PROBLEM TO SOLVE:
Begin at the line that holds "You are a GUI" and copy each line exactly until the data below ends, including that last line but no pictures.

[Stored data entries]
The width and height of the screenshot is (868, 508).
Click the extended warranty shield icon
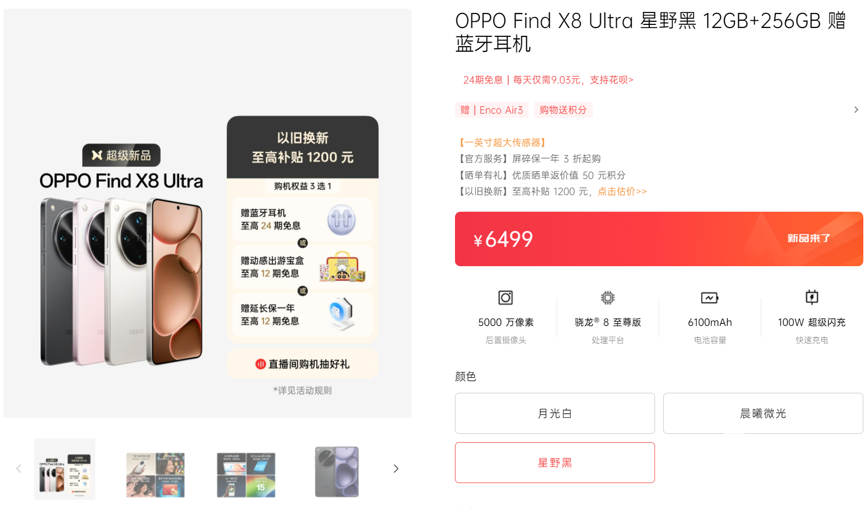coord(340,314)

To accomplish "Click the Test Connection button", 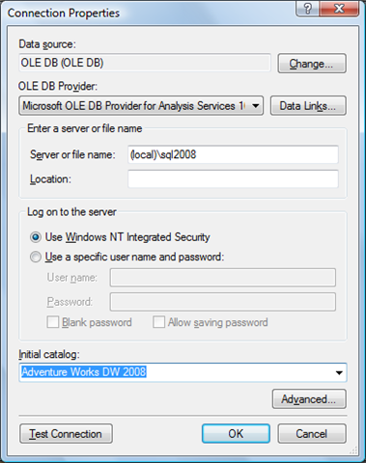I will point(66,434).
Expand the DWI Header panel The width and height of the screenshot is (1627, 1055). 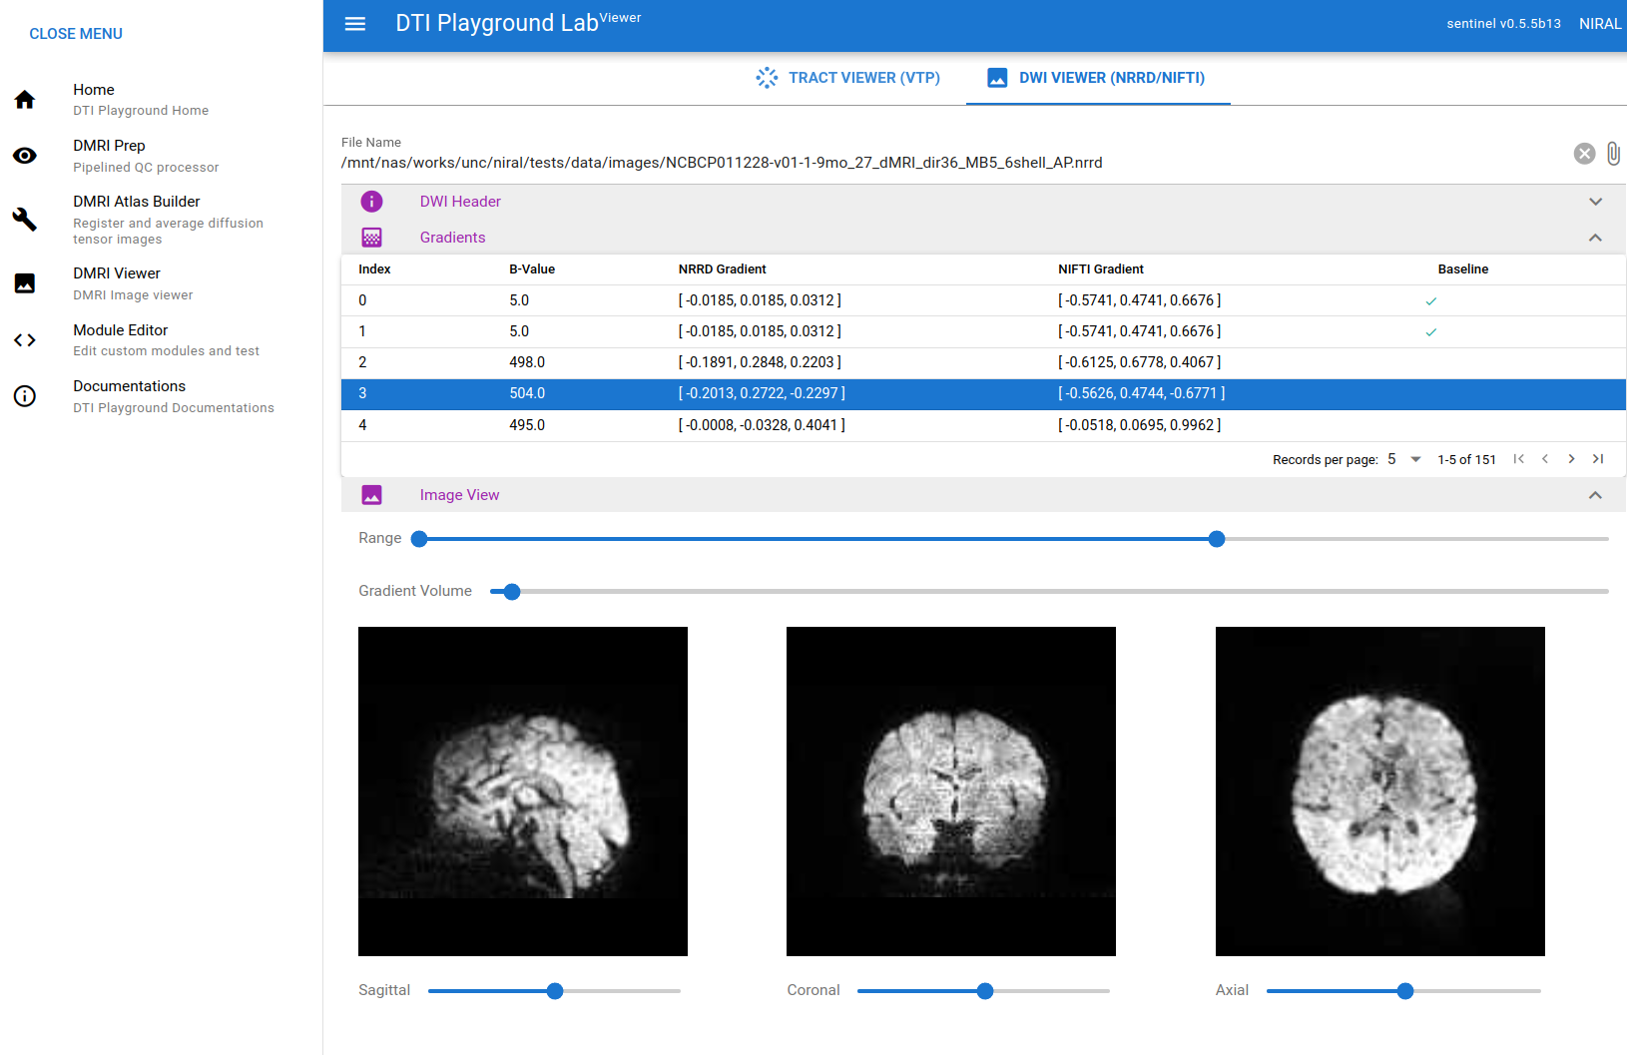1595,202
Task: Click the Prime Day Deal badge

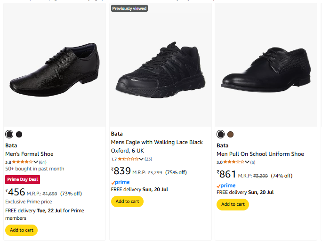Action: [x=23, y=179]
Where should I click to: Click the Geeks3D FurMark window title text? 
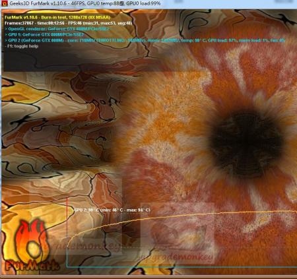pos(85,3)
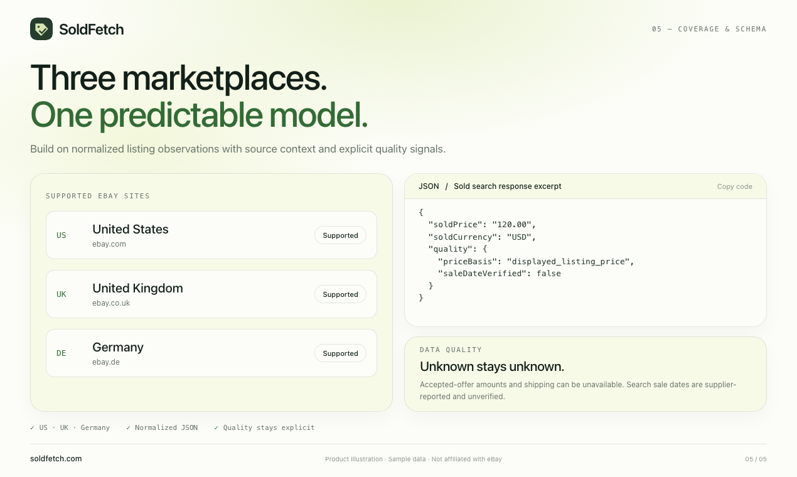
Task: Select the United Kingdom Supported badge
Action: pos(340,294)
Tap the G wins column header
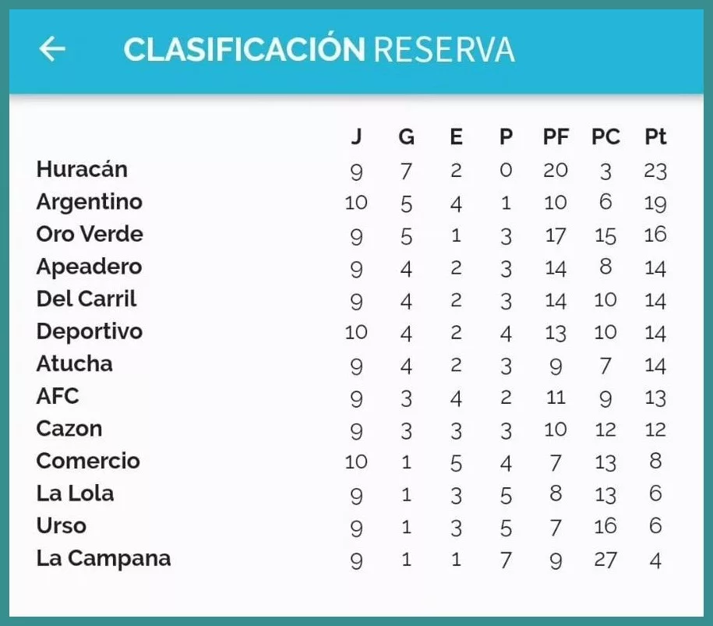Viewport: 713px width, 626px height. point(406,137)
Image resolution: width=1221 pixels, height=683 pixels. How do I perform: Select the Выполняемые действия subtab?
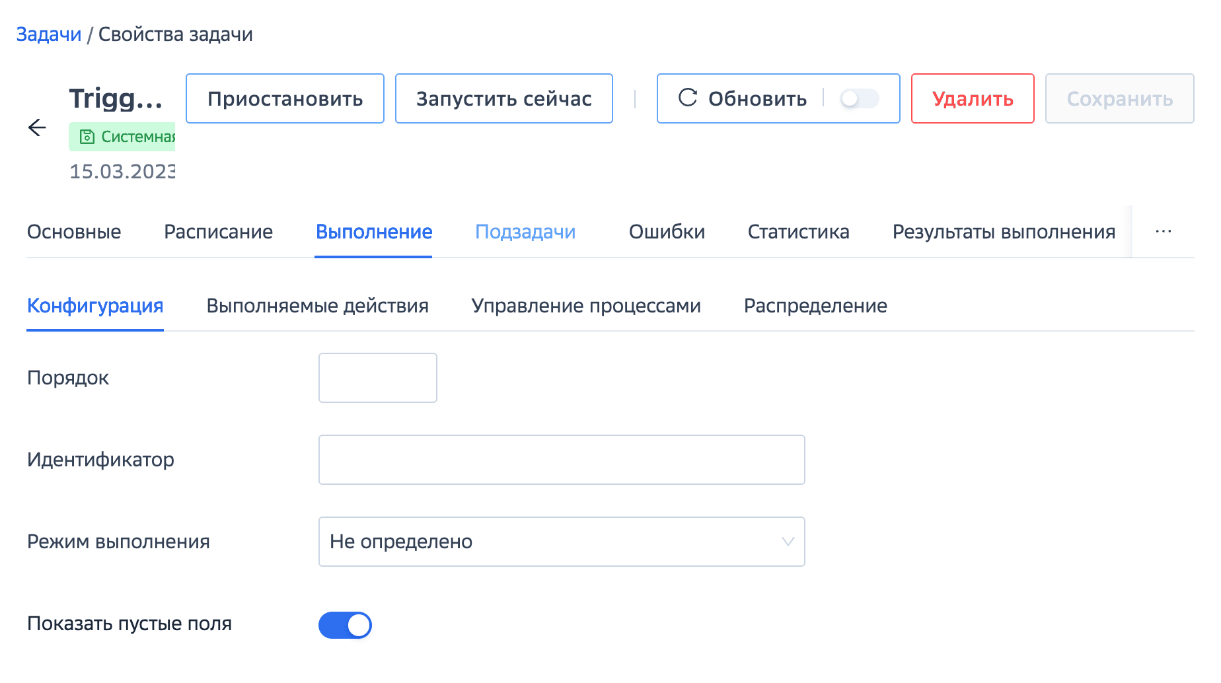pyautogui.click(x=317, y=306)
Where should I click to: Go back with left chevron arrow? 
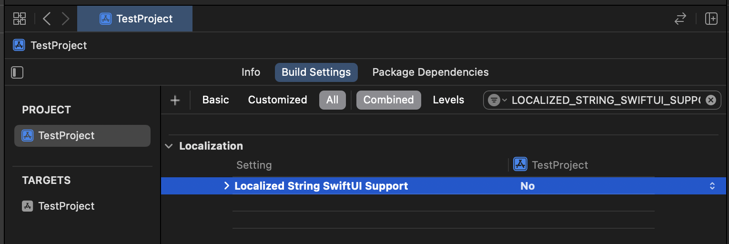(x=46, y=19)
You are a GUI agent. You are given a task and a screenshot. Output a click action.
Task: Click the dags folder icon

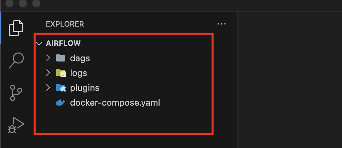click(61, 58)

ANSWER BOX:
You are a GUI agent. You are given a task and a screenshot. Output a click action.
Task: Click the dags folder icon

click(61, 58)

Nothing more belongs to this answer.